Di fronte a movimenti bruschi e inattesi dei mercati finanziari è quasi automatico cercare paragoni e raffronti con le crisi passate. E il rimando agli effetti diffusi e globalizzati della crisi del 1929 ben si adattano alla sorpresa di una risposta tardiva e inadeguata del Governo cinese, già vessato a livello sociale dai gravi incidenti industriali di Tianjin e di Tientsin.
Tutto è cominciato a giugno con il rifiuto all’entrata del listino cinese A shares nell’indice MSCI Emerging Markets; poi, dopo la correzione di luglio e quella più pesante dei mercati cinesi in agosto, ecco il ricorso sorprendente ad un cambio di regime valutario e conseguente svalutazione, il tutto dopo aver visto sfumare anche l’appuntamento con il FMI, Fondo Monetario Internazionale.
Il quale FMI per la prima volta nella sua storia ha posticipato il verdetto quinquennale sull’ammissibilità di nuove valute al paniere di riserva internazionale di un anno, smontando ancora una volta le ambizioni geopolitiche cinesi, pericolose per il dominio del dollaro Usa.
Gli investitori si sono così trovati a Ferragosto con una serie di variabili impazzite: l’indeterminatezza sul rialzo dei tassi Usa, la crisi cinese, il crollo del petrolio sotto quota 40 del WTI, le elezioni anticipate greche e la crisi valutaria dei Paesi emergenti caratterizzata da svalutazioni a raffica delle relative valute. Troppe incognite tutte insieme per poter evitare un venerdì e un lunedì nero epocali.
Intanto sfatiamo certi eccessi che colpevolizzano la Cina e addirittura vedono una crescita al 4% (!?!). Non è così, è vero che la locomotiva globale, soprattutto per Commodities e Paesi Emergenti, sta rallentando ma è anche vero che se la crescita deluderà sarà per un 6-6.5% per il prossimo biennio, complice una modifica del modello economico in atto non facile da gestire politicamente. E soprattutto, quando 90 milioni di piccoli e grandi investitori prendono una sbornia da “sake’ azionario”, una correzione salutare servirà senz’altro come palestra di accesso a un mercato forse ancora immaturo su controlli e monitoraggi di vigilanza.

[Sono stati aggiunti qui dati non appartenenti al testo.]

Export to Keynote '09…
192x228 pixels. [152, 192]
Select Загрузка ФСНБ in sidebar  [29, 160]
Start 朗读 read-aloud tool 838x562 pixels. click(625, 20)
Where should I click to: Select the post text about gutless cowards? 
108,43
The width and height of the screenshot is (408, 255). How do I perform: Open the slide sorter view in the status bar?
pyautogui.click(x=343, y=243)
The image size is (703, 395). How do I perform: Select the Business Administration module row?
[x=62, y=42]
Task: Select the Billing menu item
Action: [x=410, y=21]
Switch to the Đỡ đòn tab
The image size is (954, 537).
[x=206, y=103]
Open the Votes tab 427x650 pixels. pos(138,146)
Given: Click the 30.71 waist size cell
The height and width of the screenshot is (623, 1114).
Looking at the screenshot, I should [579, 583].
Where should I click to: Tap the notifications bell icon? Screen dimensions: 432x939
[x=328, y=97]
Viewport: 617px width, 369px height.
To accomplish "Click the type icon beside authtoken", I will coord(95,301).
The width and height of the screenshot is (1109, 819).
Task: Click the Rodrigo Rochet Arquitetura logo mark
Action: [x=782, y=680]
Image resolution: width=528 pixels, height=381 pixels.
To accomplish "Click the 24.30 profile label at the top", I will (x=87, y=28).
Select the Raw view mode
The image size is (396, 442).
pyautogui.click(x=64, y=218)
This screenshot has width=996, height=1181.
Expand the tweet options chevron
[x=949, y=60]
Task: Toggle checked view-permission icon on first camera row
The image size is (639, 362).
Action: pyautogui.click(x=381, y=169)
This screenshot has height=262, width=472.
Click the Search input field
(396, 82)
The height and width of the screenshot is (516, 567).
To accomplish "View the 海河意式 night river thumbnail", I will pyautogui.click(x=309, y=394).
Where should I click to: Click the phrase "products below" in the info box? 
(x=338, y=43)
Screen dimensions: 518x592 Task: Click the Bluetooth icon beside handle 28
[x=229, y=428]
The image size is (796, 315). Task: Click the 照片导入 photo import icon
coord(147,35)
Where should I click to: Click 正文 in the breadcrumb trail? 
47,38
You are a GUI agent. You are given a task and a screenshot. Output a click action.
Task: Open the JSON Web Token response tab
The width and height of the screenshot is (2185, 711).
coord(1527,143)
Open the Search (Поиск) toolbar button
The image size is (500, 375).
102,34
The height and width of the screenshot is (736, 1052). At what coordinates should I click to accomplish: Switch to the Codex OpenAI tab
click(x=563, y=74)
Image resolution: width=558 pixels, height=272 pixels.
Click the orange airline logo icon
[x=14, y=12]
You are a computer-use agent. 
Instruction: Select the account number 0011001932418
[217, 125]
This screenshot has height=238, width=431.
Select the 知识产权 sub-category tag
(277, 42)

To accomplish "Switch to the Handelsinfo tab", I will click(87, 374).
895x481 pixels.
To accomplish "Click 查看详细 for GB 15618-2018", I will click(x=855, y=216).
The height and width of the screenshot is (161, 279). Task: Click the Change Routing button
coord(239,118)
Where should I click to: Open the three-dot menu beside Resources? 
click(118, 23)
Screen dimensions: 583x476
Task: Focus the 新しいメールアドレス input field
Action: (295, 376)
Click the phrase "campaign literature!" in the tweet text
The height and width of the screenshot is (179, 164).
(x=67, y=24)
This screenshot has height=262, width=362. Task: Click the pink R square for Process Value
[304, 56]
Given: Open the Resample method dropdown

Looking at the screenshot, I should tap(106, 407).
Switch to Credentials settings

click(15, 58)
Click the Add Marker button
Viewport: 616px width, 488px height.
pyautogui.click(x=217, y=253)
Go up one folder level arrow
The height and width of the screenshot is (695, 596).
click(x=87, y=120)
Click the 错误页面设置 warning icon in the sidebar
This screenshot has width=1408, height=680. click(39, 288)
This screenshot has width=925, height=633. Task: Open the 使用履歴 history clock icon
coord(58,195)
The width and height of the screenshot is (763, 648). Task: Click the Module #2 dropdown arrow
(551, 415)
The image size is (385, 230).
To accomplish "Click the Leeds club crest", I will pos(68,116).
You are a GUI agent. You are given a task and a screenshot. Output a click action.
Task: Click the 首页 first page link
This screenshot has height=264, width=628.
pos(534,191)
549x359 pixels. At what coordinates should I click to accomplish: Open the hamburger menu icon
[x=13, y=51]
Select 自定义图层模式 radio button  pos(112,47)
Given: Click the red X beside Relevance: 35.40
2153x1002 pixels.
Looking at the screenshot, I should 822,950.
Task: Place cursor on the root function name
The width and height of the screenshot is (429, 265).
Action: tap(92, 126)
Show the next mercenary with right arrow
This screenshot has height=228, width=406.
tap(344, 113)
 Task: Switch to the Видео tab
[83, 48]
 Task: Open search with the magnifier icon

Occorre dire che Europa e Giappone, nonché la stessa Cina si sono crogiolati nell’illusione che il quantitative easing e quindi l’allentamento monetario fosse la soluzione. Ma se ciò è molto vero per sistemi economici flessibili sul lato fiscale e occupazionale come USA e Gran Bretagna, resta indubbio che con sistemi politici macchinosi e burocratici che non riescono a tagliare la spesa pubblica e l’ingente debito (e neanche a finalizzare un’ottimizzazione fiscale al servizio di una spinta all’occupazione), il ritorno sul PIL è inevitabilmente deludente.
In altre parole, quanto accaduto è una lezione fondamentale per ripensare alle dinamiche di crescita globale con più obiettività e responsabilità soprattutto da parte dei governi che per primi hanno alimentato una variabile politica che spesso ha perso di obiettività.
I cinesi hanno tempi lunghi e sono meno smarriti di quanto i fatti possano far apparire e non solo perché comunque le risorse valutarie sono e restano ingenti (e non vedremo un altro 1929) ma solo un riequilibrio di eccessi politico-finanziari che, insieme alle incognite geopolitiche, l’Europa ha pagato più degli altri nonostante rimanga il mercato più promettente per gli investimenti globali.